Introduction
Controlling nitrogen oxides (NOx) emissions in biomass heating and combined heat and power (CHP) plants remains one of the most complex operational challenges in modern renewable energy systems. Based on WEProS’s experience, even well-designed installations – equipped with selective non-catalytic reduction (SNCR) systems – face significant difficulties in achieving stable and consistent NOx reduction within permissible limits.
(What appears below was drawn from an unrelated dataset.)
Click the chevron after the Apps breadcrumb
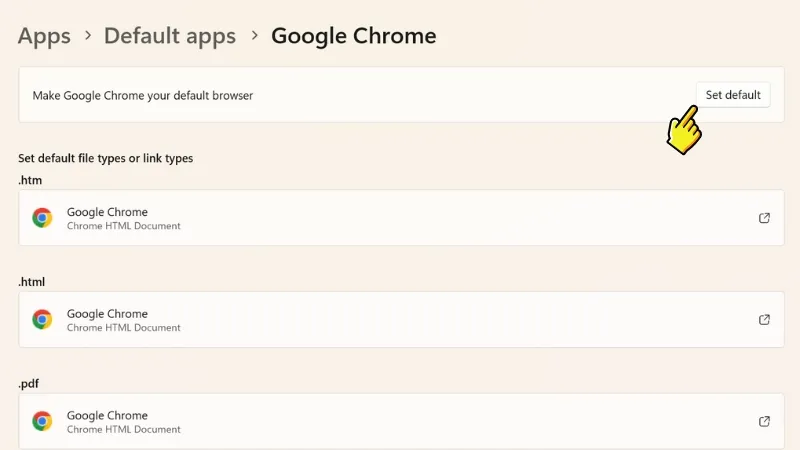 click(x=88, y=36)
The problem does not stem from the SNCR technology itself but from its sensitivity to the dynamics of the combustion process, fuel quality variations, and local thermal conditions in both the combustion chamber and the reduction zone, i.e., the reagent injection area. Excessively high or unstable temperatures lead to a rapid increase in thermal NOx, which is difficult to reduce effectively, while too low a temperature decreases reduction efficiency, resulting in undesired ammonia slip (this phenomenon and its consequences will be addressed in part two of this article).

Three Sources of NOx Formation and Their Control
- Fuel-NOx – formed from nitrogen compounds contained in biomass (dominant share in biomass boilers, 70–85%).
- Prompt-NOx – generated during the early combustion reactions in the presence of hydrocarbon radicals.
- Thermal-NOx – formed by oxidation of atmospheric nitrogen at high temperatures (>1200°C).
What can actually be controlled? The first two mechanisms offer limited leverage:
- Fuel-NOx scales primarily with the nitrogen content of the fuel and the mass flow of fuel (essentially with boiler load). Without changing fuel quality or load, its contribution cannot be reduced.
- Prompt-NOx typically has a minor contribution and is not a key operational variable.
The main operational lever is to limit thermal-NOx through proper air distribution (primary/secondary/tertiary), flue gas recirculation, and control of grate speed, bed length, and fuel layer thickness, keeping reaction temperatures within a safe, predictable range.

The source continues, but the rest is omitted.